Most such accounts are soft-blocked, meaning a new account may be created while the old one is blocked. This is done because it is the account name, not the behavior of the person behind it, that is the problem. While it is possible to request a change in username, this takes a little longer and requires that a user with global rename access do so. Whichever method you choose, it is a good idea to have some review of the proposed new username first, to avoid ending up in the same quandary.
An account with a username that uses hateful or obscene language or otherwise indicates disruptive or provocative intent will be hard blocked, meaning that an unblock request will be required.
Accounts that seem to exist only to promote somebody or something ("spamming") are normally indefinitely blocked, because Wikipedia may not be used for promotional purposes.

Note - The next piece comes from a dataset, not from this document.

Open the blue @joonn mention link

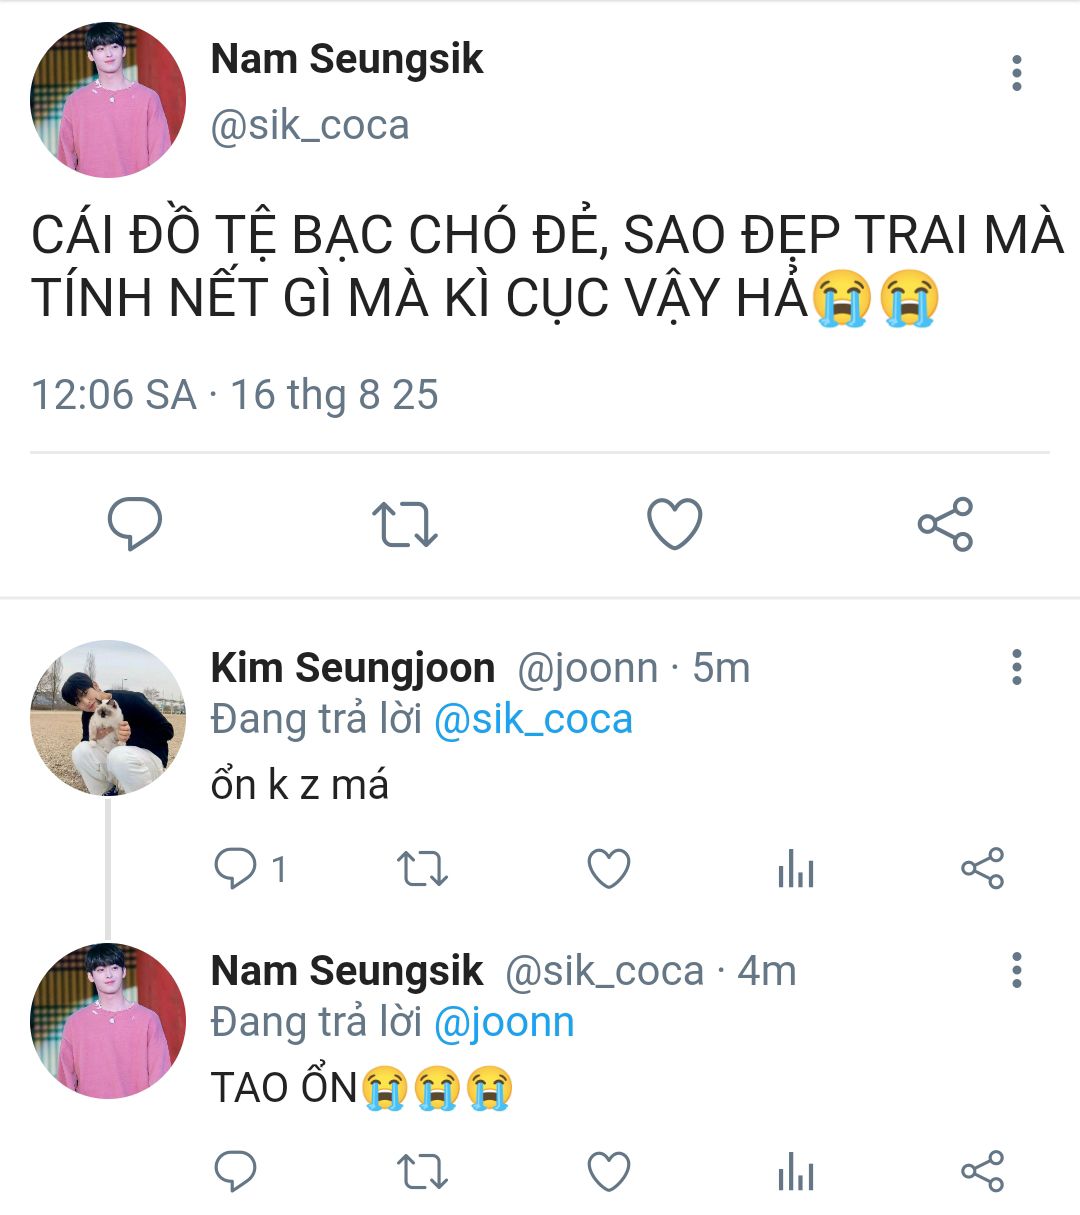pyautogui.click(x=504, y=1023)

Such promotion may include posting articles that read like advertisements or inserting inappropriate links to other websites.
As an advertising-only account, you will not be unblocked unless you indicate that you will stop your promotional activities. In addition, you must convince administrators that you intend to make constructive contributions to Wikipedia that are unrelated to the subject of your promotion if unblocked. To do so, your unblock request should include specific examples of productive edits that you would like to make.

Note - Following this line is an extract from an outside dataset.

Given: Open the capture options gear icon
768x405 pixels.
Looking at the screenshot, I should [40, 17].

A number of blocks exist because they are preventing abuse from a given source, such as a proxy server or a particular ISP used by many people. In such cases some users will be responsible for the problem; others may be unavoidably blocked by the solution.
An administrator or checkuser will investigate and consider whether it is likely this has happened.
Wikipedia policy on open proxies is clear: editing through them is blocked without exception once identified. While some users can use them to circumvent censorship or filters, they have been used far too many times by far too many blocked vandals for Wikipedians to assume good faith on their part. This includes Tor nodes. If your server has been blocked as an open proxy, you will probably need to edit via another connection: in most cases, proxies are "hard blocked", which prevents even logged-in users from using the connection to edit.
The only way such a block can be lifted is if it can be determined that it is no longer an open proxy, or was erroneously identified as one. If you believe this to be the case, say so in your unblock request and the administrator will refer it to the open proxies project, where verified users can determine if it is indeed an open proxy.
Occasionally readers who have never or rarely edited before, or not from that location, with no intention of registering an account, click on edit only to find that editing from their IP address is blocked, for something they didn't do. If you are here because this happened to you, there are two possibilities.
If you are the systems administrator at a site with a shared IP, and you can identify and take action against users whose conduct on Wikipedia led to the block, we may consider an unblock if you can prove this. Most commonly, though, the best solution for Wikipedia and users alike is to simply create a registered account and edit with it. This can be done by connecting to Wikipedia through another internet connection that is not blocked, or by making a request via the process at Wikipedia:Request an account.